A Woman A Man Walked By
PJ Harvey & John Parish / 2009 / CD
現在、新譜がリリースされると聞いて、僕にとってもっとも期待値が高い女性アーティストがこのPJハーヴィー。これまでの作品のどれひとつとっても、それほど聴き込んでいないくせに、なぜか新作が出ると聞くと、いつも期待で胸がわくわくする。それは彼女のサウンドのコアとなるのが基本的に荒削りなギター・サウンドだからだと思う。そのボーカルが大好きなことはもちろん、サウンド面でも理想的なオルタナティヴ・ギター・サウンドが聴ける──いや、聴けるかもしれない──、そういう期待値があるので、僕はいつでも彼女の新作を心から楽しみに待っている。

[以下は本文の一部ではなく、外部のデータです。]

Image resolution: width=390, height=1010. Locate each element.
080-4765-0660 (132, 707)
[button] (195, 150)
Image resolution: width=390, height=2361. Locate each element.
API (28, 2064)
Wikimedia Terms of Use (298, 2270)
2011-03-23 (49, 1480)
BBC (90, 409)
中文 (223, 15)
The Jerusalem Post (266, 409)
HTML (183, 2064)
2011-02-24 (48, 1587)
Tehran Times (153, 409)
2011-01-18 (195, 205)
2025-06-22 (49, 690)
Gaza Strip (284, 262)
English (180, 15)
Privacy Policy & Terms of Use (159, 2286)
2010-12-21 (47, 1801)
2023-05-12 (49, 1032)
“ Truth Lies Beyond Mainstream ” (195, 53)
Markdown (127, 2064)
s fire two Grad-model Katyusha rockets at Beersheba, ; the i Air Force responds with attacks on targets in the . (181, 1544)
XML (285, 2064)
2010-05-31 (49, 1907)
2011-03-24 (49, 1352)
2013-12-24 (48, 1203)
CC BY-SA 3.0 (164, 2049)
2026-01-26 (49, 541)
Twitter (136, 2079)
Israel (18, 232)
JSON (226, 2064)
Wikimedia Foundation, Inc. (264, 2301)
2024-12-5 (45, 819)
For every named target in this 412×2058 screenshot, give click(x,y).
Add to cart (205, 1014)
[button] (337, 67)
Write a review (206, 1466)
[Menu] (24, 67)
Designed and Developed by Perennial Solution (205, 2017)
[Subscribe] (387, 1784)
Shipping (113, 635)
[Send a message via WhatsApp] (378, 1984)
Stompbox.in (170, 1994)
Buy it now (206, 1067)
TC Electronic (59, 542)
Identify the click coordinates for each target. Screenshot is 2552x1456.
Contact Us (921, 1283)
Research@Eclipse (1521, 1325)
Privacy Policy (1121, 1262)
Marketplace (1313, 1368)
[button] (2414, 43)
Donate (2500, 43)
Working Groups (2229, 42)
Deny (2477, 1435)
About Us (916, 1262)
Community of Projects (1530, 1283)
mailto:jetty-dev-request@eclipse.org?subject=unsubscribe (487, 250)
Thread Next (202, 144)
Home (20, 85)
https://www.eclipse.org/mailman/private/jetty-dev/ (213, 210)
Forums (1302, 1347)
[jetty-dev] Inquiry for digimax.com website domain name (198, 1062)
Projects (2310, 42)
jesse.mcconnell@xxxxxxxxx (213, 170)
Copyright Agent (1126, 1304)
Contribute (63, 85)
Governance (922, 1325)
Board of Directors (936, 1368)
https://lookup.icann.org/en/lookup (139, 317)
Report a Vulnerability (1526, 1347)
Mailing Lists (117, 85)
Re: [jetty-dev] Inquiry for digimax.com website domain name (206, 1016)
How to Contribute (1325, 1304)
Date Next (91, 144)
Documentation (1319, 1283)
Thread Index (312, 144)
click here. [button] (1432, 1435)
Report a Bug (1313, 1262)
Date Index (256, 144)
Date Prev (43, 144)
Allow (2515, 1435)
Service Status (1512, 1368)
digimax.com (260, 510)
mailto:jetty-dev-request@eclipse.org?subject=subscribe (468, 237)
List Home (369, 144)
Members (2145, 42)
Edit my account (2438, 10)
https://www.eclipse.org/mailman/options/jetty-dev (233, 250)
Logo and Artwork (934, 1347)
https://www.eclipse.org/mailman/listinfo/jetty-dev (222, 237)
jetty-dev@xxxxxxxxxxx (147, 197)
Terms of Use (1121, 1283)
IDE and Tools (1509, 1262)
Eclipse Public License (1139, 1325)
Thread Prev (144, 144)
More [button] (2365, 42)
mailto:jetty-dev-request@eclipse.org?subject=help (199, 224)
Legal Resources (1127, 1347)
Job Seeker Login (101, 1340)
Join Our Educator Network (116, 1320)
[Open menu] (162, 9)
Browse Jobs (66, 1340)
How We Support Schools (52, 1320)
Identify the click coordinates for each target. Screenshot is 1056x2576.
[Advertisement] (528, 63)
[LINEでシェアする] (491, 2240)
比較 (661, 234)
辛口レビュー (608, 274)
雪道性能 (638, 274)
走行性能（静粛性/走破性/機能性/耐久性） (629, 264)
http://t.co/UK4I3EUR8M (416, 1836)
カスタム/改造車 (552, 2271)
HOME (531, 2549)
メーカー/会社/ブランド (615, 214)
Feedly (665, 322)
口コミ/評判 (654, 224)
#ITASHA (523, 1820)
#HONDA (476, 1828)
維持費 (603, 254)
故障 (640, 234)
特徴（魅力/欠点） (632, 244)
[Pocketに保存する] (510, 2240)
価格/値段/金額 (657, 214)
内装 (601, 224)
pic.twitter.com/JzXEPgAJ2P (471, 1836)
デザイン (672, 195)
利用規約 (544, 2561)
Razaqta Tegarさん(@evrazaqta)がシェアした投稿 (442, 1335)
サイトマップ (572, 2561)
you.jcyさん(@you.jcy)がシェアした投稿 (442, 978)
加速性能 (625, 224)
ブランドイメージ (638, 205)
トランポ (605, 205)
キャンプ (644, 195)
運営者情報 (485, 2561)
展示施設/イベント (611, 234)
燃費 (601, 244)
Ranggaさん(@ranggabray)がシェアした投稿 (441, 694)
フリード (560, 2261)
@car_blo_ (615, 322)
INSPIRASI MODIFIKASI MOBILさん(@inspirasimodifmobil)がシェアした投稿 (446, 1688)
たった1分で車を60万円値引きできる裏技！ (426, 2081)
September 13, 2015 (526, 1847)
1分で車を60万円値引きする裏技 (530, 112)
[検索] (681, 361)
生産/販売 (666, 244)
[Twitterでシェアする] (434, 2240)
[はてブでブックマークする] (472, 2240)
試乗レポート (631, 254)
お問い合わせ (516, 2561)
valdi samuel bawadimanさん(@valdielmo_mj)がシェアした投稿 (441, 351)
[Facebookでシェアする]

前作の 『White Choak』 は、そんな僕の期待をものの見事に裏切ってくれた作品だった。これは彼女が独学で学んだという、きわめて初歩的なピアノをベースにした、とても静かな作品で、全編にわたってギターもドラムもほとんど鳴っていないという、これまでの作品からするとかなりの異色作だった。いまになって聴き直してみると決して悪い作品ではないのだけれど、うす暗闇のなかを漂うようなその抑えたトーンが当時の僕の気分にはまるでそぐわなくて、あまり聴かずに終わってしまった。
それにつづく今回の最新作は、ジョン・パリッシュ――どういう経歴の人か、僕はまるで知らない――との13年ぶり、2度目のコラボレーション・アルバム。前作同様、音作りは全部パリッシュさんに任せて、PJ自身は作詞とボーカルだけに専念している。
前作におけるパリッシュ氏の音作りはルーツ・ミュージック寄りで、PJハーヴィーのソロにはない、そのダウン・トゥ・アースな味わいが新鮮だったけれど、今回はアコギを多用している点は同じながら、雰囲気的にはもっと普通で、ちょっとおとなしめのPJハーヴィーのソロという感じになっている。前作は「ジョン・パリッシュ&ポーリー・ジーン・ハーヴィー」という名義だったのが、今回は「PJハーヴィー&ジョン・パリッシュ」と名前が逆転しているのも、その辺の変化を表しているのかもしれない。知名度からするとこちらのほうが普通な気がする。
まあ、正直なところ、僕としてはもっとガリガリした音や重い音を聴かせて欲しいところなのだけれど、ソロじゃないんだから、その辺はないものねだりというもの。これはこれで悪くないので、しっかりと聴き込んで次のアルバムを楽しみに待ちたいと思う。